Обращает на себя внимание и почти полная анонимность объектов критики (лишь в конце, когда дело доходит до персональных обвинений, Сталин называет несколько имен). Обычно это некие «товарищи»: «некоторые наши товарищи пришли к выводу, что…», «эти товарищи забывают о том, что…», «думают ли эти товарищи, что…», «ошибка этих товарищей состоит здесь в том, что…», «выходит, что уважаемые товарищи исказили взгляды Ленина», «некоторые наши товарищи поплелись по стопам бундовцев» и т. д. Абсурдная анонимность этих инвектив достигает апогея, когда Сталин в очередном риторическом пассаже задает вопрос: «Признают ли упомянутые товарищи этот марксистский тезис?» (курсив везде мой. – Е. Д.). Между тем «товарищи» все еще не «упомянуты», а само слово «товарищи» использовано в его тексте более сорока раз.

Можно утверждать, что речь не идет о простой стилистической фигуре. Анонимность является определяющей стратегией сталинского текста, пестрящего безличными конструкциями типа: «Ссылаются на Маркса, цитируют одно место из его статьи „Святой Макс“, где сказано, что…», «Ссылаются на Энгельса, цитируют из брошюры „Положение рабочего класса в Англии“ слова Энгельса о том, что…», «Ссылаются на Лафарга», «Ссылаются, наконец, на Сталина. Приводят цитату из Сталина о том, что…», «Говорят, что…» (курсив везде мой. – Е. Д.). Эта анонимность, вообще свойственная сталинским публичным выступлениям, является выражением нарративного напряжения между академизмом и статусностью текста: с одной стороны, политический текст выдается за академический, с другой, сам статус текста не позволяет его автору («корифею наук») вдаваться в подробности и тем более указывать имена (он говорит лишь о Марре, попутно упоминает Мещанинова, а также своих корреспондентов и участников дискуссии, к которым обращается). Не то чтобы Сталин хочет подчеркнуть распространенность ошибок ссылающихся, цитирующих и говорящих «товарищей». Сам его статус не дает ему права на конкретные ссылки: в конце концов, вождь занят не исправлением языковедов, но изречением неких истин, куда более важных, чем не только конкретные лица, но все языкознание вместе взятое.

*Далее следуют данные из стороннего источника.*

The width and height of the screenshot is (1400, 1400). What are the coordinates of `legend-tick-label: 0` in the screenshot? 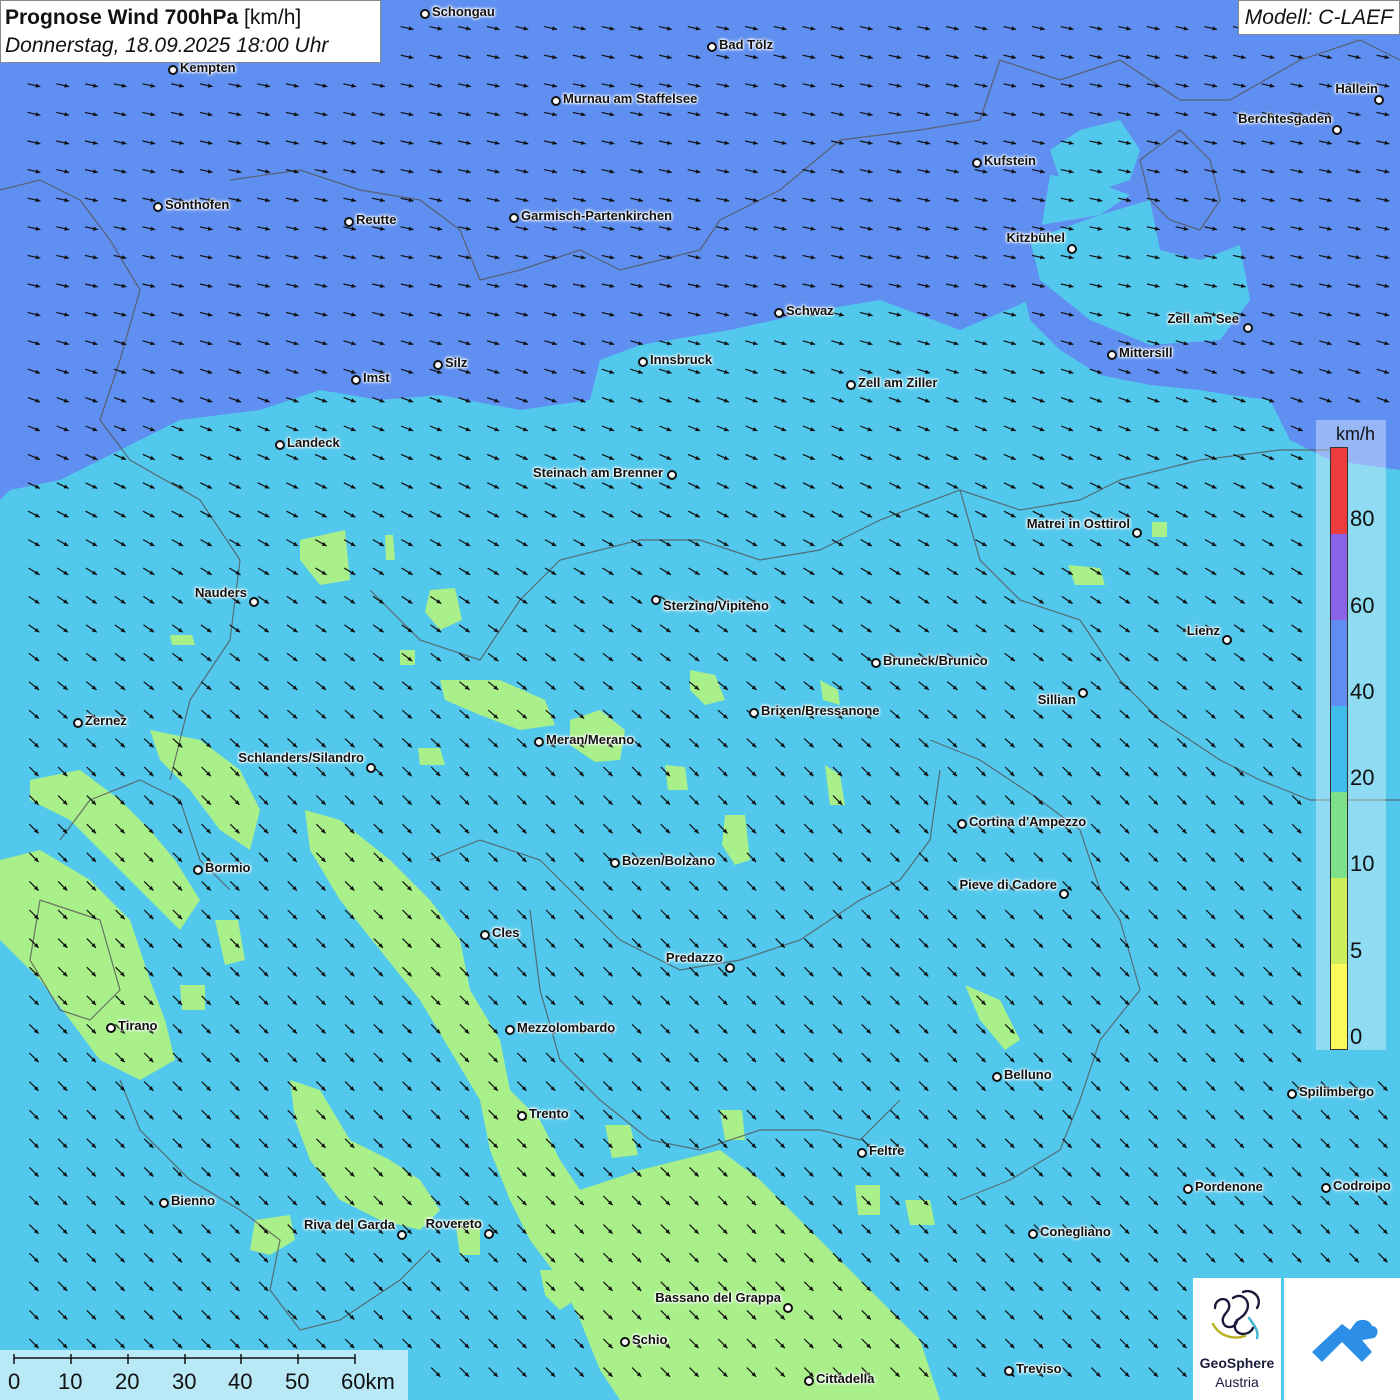 It's located at (1356, 1036). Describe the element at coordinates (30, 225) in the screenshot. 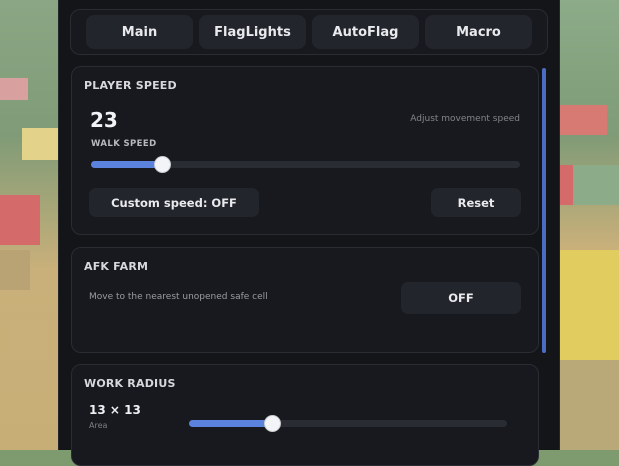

Специфика сталинского текста не в его содержании, но в форме его презентации: с одной стороны, он являет собой образец товарищеской критики в атмосфере научной дискуссии и партийной демократии, а потому подается намеренно заурядно (этот самый большой по объему за предшествовавшие десять лет сталинский текст печатается со скромной подписью как «один из» поступивших в редакцию), с другой стороны, статус самого высказывания Сталина был таков, что даже короткая бессодержательная приветственная телеграмма или два предложения в ответ на вопрос какого-нибудь корреспондента печатались на первых полосах всех газет страны аршинными буквами с огромным портретом вождя. Здесь же Сталин выступает одновременно как частное лицо (этакий заинтересовавшийся языкознанием гражданин, решивший принять участие в газетной дискуссии), как ученый и как вождь.

Как «частное лицо», он публикует свой текст точно в том же оформлении, что и другие участники дискуссии. Как ученый, он демонстрирует владение материалом и бравирует знанием деталей и специальных терминов. Так, подобно Жданову, рассуждавшему об атональностях в музыке, он говорит о семасиологии, многозначительно замечает, что у Марра есть «отдельные хорошие, талантливо написанные произведения», где он «добросовестно и, нужно сказать, умело исследует отдельные языки» (читатель, разумеется, не знает, что основным источником сталинской лингвистической мудрости являлся учебник по введению в языкознание Д. Н. Кудрявского, выпущенный в 1912 году в Юрьеве (Тарту) и прочитанный вождем за несколько месяцев до написания своего «гениального труда», что об умении Марра исследовать языки рассуждает человек, не овладевший ни одним иностранным языком). Наконец, как вождь, Сталин заявляет: «Если бы я не был убежден в честности товарища Мещанинова и других деятелей языкознания, я бы сказал, что подобное поведение равносильно вредительству» (с подобным заявлением не может выступить ни частное лицо, ни ученый). Это едва ли не единственное место в тексте, где Сталин приподнимает маску.